**Brief:** Search the material for the word "will" and report each line where it turns up.

# # # # # # #

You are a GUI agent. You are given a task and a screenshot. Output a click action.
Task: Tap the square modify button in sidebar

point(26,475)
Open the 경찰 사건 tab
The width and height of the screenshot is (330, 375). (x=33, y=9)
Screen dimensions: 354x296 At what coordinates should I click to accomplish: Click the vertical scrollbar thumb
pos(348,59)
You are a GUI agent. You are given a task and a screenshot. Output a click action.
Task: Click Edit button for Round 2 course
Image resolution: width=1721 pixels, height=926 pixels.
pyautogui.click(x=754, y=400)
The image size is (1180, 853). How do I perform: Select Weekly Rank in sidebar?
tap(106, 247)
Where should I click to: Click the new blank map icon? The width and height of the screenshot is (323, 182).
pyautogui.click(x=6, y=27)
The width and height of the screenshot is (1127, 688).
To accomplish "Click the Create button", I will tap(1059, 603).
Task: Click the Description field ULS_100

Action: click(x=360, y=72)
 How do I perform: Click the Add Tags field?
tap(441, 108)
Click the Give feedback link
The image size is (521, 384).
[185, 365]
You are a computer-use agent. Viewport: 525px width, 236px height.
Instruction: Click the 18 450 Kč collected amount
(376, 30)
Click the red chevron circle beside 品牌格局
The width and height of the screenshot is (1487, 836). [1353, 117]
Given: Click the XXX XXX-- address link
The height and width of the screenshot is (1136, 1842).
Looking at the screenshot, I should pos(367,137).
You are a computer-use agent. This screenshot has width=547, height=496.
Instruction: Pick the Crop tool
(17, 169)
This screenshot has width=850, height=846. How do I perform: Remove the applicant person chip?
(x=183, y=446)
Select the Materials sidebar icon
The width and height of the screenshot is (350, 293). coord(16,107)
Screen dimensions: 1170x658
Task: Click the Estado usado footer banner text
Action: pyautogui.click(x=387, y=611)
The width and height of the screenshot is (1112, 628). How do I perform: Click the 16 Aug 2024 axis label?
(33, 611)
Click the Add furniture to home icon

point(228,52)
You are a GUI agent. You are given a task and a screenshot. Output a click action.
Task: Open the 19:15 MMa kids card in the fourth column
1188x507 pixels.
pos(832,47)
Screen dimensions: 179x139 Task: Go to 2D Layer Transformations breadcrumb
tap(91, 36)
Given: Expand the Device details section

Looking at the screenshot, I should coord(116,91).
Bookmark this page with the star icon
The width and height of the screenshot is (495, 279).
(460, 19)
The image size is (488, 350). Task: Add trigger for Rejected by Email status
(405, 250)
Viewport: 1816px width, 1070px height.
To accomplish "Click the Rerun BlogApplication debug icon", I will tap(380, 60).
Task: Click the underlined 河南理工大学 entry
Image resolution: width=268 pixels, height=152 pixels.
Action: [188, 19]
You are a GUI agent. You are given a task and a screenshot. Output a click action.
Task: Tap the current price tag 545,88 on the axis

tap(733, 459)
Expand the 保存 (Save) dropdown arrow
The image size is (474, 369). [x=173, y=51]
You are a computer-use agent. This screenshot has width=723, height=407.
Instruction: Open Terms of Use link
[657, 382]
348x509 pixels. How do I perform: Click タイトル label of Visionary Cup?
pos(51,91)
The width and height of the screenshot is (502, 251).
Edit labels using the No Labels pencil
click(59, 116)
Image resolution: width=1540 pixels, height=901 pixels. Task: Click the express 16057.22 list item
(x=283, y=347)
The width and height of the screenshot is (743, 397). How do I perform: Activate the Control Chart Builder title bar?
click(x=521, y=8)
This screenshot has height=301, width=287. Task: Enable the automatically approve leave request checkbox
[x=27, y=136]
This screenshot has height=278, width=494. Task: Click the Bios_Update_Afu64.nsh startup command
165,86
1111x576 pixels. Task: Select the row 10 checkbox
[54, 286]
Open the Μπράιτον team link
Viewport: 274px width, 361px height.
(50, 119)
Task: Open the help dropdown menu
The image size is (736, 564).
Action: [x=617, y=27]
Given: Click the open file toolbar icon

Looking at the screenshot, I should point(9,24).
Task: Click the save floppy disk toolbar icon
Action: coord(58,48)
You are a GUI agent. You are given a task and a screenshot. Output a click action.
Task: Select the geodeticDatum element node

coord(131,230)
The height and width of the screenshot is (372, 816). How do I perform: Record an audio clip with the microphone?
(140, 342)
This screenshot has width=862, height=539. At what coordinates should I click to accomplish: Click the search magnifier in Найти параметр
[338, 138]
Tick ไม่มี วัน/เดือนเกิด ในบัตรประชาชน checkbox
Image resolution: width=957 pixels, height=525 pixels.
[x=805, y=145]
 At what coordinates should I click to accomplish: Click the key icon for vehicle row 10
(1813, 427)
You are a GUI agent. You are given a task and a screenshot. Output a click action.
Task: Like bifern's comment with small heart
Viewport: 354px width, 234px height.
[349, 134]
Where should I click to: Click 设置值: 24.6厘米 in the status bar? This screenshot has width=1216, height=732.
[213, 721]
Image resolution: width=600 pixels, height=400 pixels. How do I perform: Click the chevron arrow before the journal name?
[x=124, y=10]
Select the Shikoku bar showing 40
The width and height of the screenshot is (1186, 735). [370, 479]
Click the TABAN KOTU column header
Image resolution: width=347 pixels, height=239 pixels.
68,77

# # # # # # #

**Output of the exercise:**
To accomplish "Click the Create button", I will tap(1059, 603).
To accomplish "Click the Rerun BlogApplication debug icon", I will tap(380, 60).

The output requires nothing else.